太陽光で発電するソーラーパネルが乱立して、八ヶ岳のふもとの山梨県北杜市で住民とトラブルになっている。市内1100か所に設置され、さらに4500か所に増える見込みだ。住宅の周りにずらりと並んだパネルのため気温が上がり、雨の日は泥水があふれる。
北杜市はかつては山間の静かな里村だったが、日照時間が日本一で、ひまわり畑が映画のロケに使われたことあり、市役所は積極的にソーラーパネル設置を誘致してきた。
気温上昇、雨降ると泥水濁流
20年前から北杜市に暮らす女性は、近くの林が突然切り開かれ、住居と目と鼻の先にパネルを置かれた。「以前は涼しくて、扇風機を年に1回くらいしか使わなかったのですが、今は暑くてたまりません」「雨が降ると泥水が周辺に流れ込んで、長靴をはいても歩けないほどです」と困惑する。家の3方向をパネルに囲まれてしまった。
横浜市から移住した男性は「敷地境界から13メートル離して設置するという話だったが、実際には1・5メートルしか離さない。この頃では業者が電話にも出なくなった」という。パネルの多くが設置会社名の表示がない。市への届け出の義務もない。

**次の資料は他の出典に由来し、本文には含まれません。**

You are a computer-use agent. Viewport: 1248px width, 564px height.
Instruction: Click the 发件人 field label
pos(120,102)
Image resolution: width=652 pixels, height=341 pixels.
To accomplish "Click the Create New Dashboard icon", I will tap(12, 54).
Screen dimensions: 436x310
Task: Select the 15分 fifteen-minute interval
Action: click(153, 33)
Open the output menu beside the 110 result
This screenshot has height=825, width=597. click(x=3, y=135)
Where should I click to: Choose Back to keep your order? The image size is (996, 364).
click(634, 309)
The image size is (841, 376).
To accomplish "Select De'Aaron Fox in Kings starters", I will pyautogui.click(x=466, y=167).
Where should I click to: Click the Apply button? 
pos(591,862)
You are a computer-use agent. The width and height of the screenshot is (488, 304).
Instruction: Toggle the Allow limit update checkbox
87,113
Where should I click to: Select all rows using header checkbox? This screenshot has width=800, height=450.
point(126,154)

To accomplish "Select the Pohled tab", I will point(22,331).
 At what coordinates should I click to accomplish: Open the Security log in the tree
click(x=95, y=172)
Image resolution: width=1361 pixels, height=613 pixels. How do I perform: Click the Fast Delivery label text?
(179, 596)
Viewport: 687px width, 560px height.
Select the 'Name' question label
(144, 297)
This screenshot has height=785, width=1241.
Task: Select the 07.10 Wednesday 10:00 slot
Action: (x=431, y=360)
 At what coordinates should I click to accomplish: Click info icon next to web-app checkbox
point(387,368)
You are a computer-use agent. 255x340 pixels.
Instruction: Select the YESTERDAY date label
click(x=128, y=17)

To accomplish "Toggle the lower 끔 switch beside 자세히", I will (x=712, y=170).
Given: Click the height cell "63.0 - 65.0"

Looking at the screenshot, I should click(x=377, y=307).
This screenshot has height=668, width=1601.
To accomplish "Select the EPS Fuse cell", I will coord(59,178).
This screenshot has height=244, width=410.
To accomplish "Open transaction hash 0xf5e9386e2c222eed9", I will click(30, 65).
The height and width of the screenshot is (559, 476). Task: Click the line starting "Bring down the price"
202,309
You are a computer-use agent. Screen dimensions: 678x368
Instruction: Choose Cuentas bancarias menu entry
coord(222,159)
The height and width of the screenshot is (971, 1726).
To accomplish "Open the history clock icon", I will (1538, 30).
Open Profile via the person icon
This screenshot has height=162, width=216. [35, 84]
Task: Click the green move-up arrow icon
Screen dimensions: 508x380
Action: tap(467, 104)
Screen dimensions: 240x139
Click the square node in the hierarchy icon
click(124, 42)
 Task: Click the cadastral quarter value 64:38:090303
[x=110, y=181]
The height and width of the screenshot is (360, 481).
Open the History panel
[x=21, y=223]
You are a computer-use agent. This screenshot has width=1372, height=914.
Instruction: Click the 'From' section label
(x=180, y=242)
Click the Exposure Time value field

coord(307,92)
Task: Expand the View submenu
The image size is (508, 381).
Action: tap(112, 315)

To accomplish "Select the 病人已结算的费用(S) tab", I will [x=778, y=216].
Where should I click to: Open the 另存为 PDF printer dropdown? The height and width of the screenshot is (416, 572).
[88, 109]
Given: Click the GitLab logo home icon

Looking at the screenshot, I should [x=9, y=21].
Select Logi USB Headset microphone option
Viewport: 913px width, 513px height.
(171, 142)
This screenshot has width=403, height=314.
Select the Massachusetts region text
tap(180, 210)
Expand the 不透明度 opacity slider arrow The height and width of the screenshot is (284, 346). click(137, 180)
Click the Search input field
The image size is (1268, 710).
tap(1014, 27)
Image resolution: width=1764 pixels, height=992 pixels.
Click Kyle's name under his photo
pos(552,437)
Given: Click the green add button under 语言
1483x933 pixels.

設備そのものも危なっかしい。針金だけでパネルとパイプをつないだり、フックが外れているものもある。土台がドラム缶を並べただけだったりする。
設置業者「法律に違反していない。自分の土地だ」
大阪から自然にあこがれて移住してきた男性は、設置工事の中止を求めて訴訟を起こした。3年前に突然、周囲の木が倒され、コンクリートブロックを並べた上にパネルを何枚も置かれた。新しい増設計画もあるらしい。「逃げ出したいが、地価が半値か7掛けにしかならない」と話す。
その中止を求めている場所で、おととい28日(2016年3月)、訴訟相手の会社代表と妻がパネルの設置作業をしていた。代表は「ノーコメント」と言い、妻は顔を出さない条件で「法律に違反していない。みんなやっている。自分の土地に何でダメなの、どうしていけないの」と反論した。
司会の羽鳥慎一「これはどうなんだろう。太陽光発電そのものは悪くないし、ルール違反でもないと思いますが、台風でもきたらパネルが飛ぶのではないでしょうか。法に問題があると思います」
環境にやさしい自然エネルギーを強調しながら住環境と自然と壊す。ソーラーパネルも建造物だ。なんらかの法規制は必要だろう。